Interrupting the beam should then make the LED go out. If it does not, turn the dial anti-clockwise a little more, whilst still keeping the LED lit. If the LED does not light regardless of the position of the dial, a brighter (or better aimed) light source should be used. Once adjusted, decide whether you want to use a second, intersecting beam. If not, turn the sensitivity control for sensor B (3) fully anti-clockwise, so that it detects no light and behaves as though it is always interrupted.

If you do want a second beam, set it up perpendicular to and intersecting the first, in such a way that when your subject interrupts both beams simultaneously, it is centered in the camera viewfinder and in the plane of focus. Adjust the sensitivity control for sensor B (3) in the same way as you did for A. Now when both beams are interrupted at the same time, you will see the yellow trigger-confirmation LED light briefly.

If the output-enable switch (8) is down, the green output-confirmation LED (10) will also light. Now you can plug your camera or flash into socket 13. The flash cable should fire any flashgun in manual mode, or one with a built-in automatic exposure sensor on the flash.

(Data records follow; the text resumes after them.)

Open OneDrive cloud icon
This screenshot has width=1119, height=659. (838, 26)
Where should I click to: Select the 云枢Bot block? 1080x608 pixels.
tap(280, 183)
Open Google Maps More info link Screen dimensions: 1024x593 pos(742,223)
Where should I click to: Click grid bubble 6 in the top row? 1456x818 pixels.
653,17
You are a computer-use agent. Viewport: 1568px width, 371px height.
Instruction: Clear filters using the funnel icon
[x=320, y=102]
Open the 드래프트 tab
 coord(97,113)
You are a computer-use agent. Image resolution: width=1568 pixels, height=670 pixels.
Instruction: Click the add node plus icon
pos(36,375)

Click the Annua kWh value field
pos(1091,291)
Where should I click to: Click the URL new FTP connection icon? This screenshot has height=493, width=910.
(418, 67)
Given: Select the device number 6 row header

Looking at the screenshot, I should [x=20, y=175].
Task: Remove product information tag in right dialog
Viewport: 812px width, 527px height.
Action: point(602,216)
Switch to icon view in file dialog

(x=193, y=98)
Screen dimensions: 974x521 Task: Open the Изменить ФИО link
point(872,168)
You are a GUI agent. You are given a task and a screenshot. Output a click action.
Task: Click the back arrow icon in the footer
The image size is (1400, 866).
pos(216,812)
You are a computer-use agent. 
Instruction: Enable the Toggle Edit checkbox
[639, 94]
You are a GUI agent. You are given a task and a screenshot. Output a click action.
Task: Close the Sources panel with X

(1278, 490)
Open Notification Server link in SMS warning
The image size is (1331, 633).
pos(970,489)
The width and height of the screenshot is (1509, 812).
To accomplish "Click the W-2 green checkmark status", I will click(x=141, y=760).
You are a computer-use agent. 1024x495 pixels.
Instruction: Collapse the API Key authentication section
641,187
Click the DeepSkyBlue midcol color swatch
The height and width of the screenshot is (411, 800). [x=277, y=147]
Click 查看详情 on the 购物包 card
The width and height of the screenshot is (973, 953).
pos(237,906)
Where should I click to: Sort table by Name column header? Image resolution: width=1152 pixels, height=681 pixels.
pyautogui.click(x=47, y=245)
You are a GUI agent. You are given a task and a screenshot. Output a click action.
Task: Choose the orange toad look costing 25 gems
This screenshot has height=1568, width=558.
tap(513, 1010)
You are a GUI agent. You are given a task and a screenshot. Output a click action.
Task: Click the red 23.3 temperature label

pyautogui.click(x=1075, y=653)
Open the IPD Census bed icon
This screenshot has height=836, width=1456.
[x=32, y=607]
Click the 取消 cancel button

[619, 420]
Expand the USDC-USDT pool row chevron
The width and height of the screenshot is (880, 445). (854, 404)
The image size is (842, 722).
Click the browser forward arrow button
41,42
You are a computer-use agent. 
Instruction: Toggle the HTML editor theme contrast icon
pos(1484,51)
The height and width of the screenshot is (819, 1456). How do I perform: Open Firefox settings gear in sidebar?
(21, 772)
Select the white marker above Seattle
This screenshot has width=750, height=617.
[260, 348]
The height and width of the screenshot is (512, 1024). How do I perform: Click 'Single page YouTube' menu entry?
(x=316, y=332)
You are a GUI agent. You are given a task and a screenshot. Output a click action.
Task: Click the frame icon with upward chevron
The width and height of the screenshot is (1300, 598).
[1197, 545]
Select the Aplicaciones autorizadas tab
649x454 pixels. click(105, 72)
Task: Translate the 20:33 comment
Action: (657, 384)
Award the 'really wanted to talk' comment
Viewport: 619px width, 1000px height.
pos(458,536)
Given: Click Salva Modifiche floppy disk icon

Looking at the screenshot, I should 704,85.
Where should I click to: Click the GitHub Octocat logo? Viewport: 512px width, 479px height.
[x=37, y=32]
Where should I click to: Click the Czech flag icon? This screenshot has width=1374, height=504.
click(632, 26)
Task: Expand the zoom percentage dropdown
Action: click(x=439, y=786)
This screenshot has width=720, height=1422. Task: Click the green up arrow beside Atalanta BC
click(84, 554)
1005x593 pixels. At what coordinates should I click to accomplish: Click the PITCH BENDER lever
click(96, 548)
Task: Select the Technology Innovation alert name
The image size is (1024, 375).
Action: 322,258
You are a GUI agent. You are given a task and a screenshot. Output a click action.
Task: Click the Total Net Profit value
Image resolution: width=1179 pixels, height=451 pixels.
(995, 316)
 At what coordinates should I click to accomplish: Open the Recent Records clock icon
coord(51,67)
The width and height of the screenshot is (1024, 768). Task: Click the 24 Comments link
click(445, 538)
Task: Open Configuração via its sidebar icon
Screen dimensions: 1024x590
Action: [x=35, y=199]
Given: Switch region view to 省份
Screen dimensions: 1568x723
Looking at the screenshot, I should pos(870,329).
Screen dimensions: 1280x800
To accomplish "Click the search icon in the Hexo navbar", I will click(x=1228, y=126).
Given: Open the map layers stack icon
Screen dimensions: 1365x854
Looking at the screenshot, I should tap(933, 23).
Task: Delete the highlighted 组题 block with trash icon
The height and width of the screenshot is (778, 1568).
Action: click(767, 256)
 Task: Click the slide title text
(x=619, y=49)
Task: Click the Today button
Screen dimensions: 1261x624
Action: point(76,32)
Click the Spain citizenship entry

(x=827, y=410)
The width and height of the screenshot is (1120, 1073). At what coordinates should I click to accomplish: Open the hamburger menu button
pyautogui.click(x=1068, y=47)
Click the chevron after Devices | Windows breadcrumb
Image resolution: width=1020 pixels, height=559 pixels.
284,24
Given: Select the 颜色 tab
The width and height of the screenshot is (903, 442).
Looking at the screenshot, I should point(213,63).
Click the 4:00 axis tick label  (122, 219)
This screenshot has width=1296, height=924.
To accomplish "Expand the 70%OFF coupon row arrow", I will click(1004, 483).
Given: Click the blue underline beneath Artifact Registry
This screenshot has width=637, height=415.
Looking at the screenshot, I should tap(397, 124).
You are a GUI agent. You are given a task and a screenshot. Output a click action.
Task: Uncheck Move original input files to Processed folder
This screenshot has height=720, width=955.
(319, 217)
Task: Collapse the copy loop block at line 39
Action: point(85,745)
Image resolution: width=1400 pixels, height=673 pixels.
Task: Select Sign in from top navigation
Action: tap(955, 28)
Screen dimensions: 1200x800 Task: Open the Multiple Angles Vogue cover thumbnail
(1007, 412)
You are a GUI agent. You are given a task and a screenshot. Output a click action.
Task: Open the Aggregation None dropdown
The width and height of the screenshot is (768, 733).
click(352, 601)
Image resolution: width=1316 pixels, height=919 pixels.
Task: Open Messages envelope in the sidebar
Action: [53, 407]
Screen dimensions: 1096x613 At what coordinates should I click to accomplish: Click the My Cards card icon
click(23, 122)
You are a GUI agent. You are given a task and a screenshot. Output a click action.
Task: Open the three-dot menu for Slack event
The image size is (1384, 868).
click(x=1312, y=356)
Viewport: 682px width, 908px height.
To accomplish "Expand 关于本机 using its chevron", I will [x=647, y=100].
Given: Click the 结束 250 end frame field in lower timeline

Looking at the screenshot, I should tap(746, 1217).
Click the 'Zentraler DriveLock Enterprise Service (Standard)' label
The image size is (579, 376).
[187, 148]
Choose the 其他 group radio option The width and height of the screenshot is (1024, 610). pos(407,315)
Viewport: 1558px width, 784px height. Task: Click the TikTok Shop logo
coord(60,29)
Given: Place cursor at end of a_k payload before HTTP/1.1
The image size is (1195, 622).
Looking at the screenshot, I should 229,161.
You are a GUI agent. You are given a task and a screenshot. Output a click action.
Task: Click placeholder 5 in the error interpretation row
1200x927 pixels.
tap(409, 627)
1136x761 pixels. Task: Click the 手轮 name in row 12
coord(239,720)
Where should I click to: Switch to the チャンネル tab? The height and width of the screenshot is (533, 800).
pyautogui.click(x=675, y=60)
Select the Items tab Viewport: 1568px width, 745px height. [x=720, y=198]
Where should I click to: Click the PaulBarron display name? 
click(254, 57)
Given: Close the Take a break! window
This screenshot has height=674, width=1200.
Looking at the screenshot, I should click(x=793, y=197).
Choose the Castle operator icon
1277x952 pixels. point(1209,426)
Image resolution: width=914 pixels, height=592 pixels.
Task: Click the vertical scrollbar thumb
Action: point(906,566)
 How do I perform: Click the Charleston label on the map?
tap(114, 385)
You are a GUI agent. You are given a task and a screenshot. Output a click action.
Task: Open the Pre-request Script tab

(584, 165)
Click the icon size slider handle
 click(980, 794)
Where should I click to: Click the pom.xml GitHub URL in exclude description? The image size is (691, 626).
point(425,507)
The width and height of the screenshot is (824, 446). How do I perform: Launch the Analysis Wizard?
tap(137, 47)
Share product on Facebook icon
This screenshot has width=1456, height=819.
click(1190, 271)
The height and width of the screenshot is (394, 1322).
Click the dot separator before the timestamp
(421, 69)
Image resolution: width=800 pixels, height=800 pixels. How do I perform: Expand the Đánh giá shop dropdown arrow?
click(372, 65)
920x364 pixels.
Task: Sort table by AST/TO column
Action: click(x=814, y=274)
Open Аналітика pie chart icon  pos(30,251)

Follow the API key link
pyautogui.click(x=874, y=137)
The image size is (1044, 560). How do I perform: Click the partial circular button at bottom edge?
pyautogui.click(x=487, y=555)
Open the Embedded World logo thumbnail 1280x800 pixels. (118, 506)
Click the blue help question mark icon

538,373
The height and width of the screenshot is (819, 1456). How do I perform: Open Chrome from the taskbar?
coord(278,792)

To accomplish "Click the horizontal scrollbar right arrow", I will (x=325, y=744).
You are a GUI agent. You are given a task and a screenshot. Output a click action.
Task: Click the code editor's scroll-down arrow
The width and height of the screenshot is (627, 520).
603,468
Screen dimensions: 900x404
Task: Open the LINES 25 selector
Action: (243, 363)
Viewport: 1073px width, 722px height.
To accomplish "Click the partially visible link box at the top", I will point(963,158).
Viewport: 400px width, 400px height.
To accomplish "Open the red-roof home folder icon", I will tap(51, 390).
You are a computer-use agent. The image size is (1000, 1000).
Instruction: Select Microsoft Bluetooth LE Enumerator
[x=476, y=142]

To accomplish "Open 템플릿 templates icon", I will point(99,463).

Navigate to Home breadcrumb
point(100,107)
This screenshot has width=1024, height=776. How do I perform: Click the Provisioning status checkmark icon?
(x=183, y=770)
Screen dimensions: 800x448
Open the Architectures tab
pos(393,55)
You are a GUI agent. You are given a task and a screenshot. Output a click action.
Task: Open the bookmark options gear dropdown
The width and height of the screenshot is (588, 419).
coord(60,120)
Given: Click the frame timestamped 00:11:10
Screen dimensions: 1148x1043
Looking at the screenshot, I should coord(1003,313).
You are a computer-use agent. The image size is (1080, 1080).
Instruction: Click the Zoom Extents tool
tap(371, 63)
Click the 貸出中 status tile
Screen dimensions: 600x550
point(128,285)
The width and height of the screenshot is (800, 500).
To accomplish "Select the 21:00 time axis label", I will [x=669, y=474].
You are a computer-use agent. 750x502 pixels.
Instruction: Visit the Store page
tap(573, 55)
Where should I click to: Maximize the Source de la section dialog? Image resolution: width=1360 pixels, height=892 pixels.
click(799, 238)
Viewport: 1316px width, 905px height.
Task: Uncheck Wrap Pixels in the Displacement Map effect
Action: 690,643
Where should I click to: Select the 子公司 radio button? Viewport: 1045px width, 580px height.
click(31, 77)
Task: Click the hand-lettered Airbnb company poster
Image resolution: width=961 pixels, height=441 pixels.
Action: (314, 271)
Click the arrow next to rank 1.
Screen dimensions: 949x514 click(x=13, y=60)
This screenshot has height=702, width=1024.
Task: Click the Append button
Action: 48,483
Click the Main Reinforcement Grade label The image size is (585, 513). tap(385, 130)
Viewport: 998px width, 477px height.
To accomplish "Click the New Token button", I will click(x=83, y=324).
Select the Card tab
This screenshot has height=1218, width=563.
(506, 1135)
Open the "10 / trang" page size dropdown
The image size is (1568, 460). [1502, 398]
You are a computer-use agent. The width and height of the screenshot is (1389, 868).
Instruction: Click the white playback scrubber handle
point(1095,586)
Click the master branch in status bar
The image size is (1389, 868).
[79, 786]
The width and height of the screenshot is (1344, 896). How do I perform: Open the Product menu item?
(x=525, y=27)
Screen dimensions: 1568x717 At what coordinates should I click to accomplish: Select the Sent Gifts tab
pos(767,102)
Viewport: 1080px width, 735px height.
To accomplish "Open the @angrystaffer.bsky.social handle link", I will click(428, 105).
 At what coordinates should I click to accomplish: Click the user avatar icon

TTL flash operations will not work. To use the flash mode, the camera shutter must be left open in total darkness while waiting for the trigger.

This means either very dark surroundings (such as a bat cave), or expectation of fairly rapid triggering (such as a box containing a flying insect). To fire a camera it must have a connection which needs to be short-circuited to fire the shutter. I use the 2. 5mm socket on the motordrive of my Olympus OM-4, and would hesitate to plug it in to any other camera without checking the technical specifications.

To trigger the Nikon D70 you will need to make a switch to connect to the remote control (ML-L3), such as described here, and will need to switch on the strobe function with the strobe frequency knob dialed fully clockwise, so that the camera is triggered every 13 minutes regardless of beam interruption, thus ensuring that the reomte-control function on the camera does not time-out. There is also a delay control (not yet shown in the picture of the box), which is enabled with switch (16) and adjusted with dials (17).